Mein Steckenpferd ist die Gestaltung und Begleitung von agilen Transformationen für Geschäftsbereiche und ganze Unternehmen. Oft installieren Kund:innen ein Transitionsteam, um ihr agiles Veränderungsvorhaben in den ersten Monaten zu strukturieren. Deren Aufbau und Begleitung ist eine meiner Spezialitäten. In solchen Aufträgen ist auch die Entwicklung von Know-how über agile Leadership im Management erfolgskritisch. Als agiler Executive Coach habe ich eine Stärke dafür, Führungskräfte dabei zu begleiten, die zarten agilen Lernerfolge in den Teams nicht aus Unkenntnis wieder zunichte zu machen.

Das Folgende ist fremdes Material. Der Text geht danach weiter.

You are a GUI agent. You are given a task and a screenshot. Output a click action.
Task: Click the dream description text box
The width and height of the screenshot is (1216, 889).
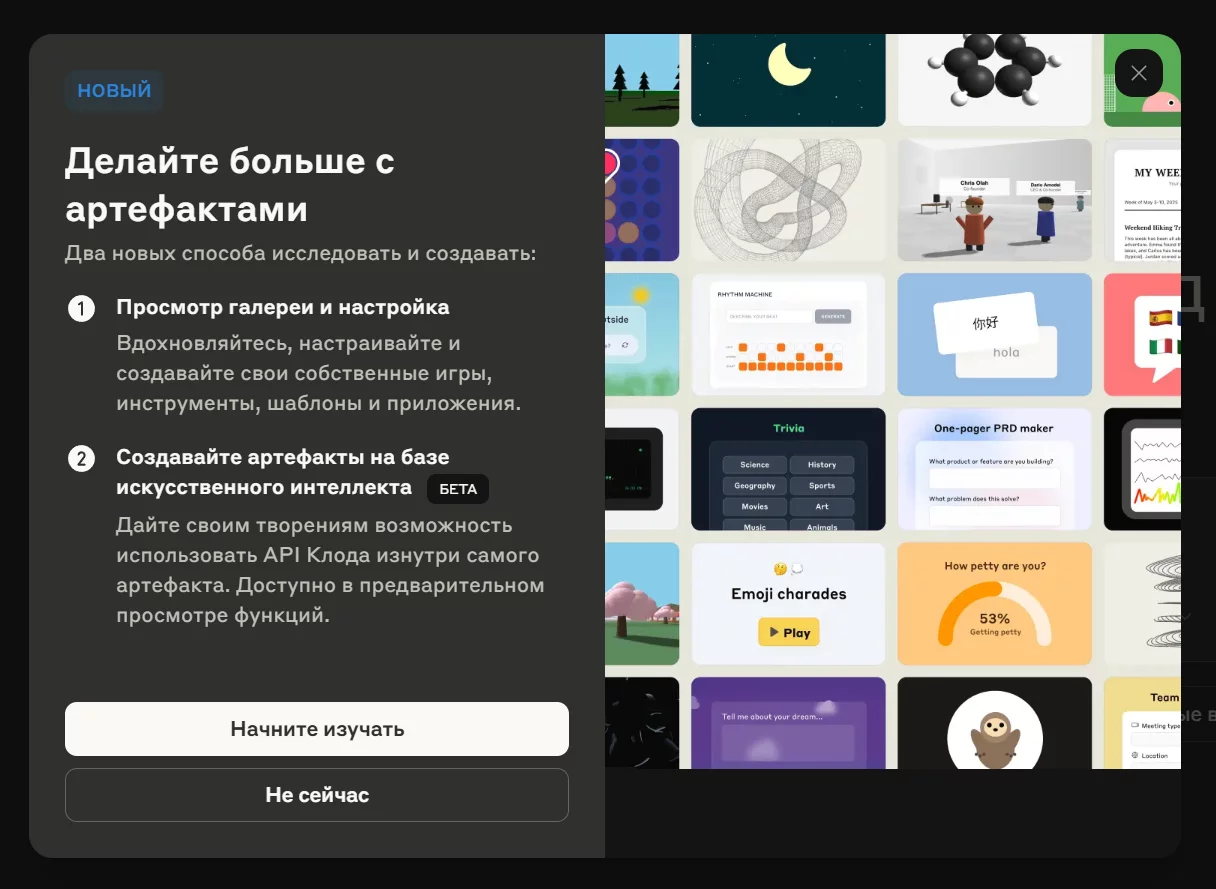tap(788, 744)
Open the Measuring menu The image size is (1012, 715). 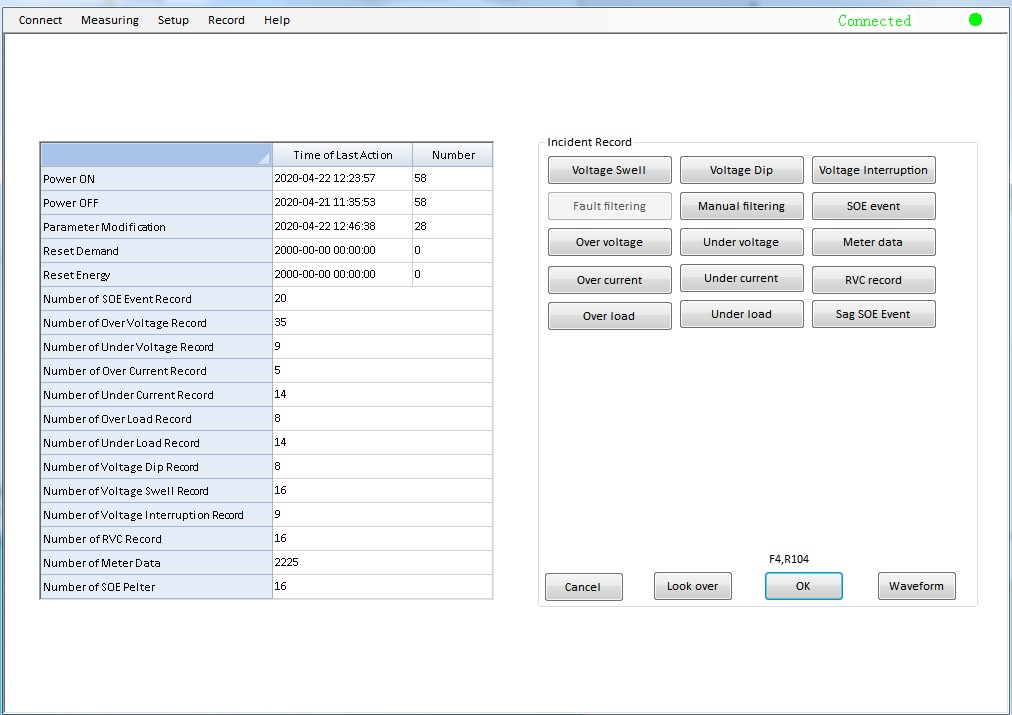[x=110, y=20]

... mit welchem Vorurteil/welcher Annahme über agiles Arbeiten wirst du regelmäßig konfrontiert?

Oft höre ich, dass man Entwickler:innen nicht auf Endkund:innen loslassen darf. Oder dass „agile“ bedeuten würde, dass es nur dem Team gut gehen müsse, dann komme der Rest von allein. Mein größter Klassiker ist, dass agile Wertschöpfung grundsätzlich im Chaos endet, weil Menschen schließlich Orientierung, sprich Führung nötig hätten, um ihre Arbeit ordentlich zu machen.

... wie setzt du Agilität im Privatleben ein?

Meistens denkt mein Hirn von alleine in diese Richtung, deshalb fühlt es sich nicht an wie aktiv „einsetzen“, sondern es passiert von selbst. Die neuen Nachbarn in der Straße, eine kuriose Idee meiner Kinder, oder das verstopfte Abflussrohr – an alles gehe ich mit dem „Inspect & Adapt“-Ansatz heran. Dazu kommt eine dauernde kleine Vorfreude auf die bevorstehende Lernerfahrung. Auch unser Brennholzlager für den neuen Kamin habe ich weitgehend iterativ gebaut, statt es lange zu planen. Dass wir den Umzug mit Kanban durchführen, oder ich meinen Jüngsten bei seiner Suche nach einem Ausbildungsplatz als Product Owner mit Backlog unterstütze, fällt in der Familie niemandem mehr auf. Ich werde halt ausgelacht, wenn ich versuche, den Müll in mehreren Iterationen raus zu bringen.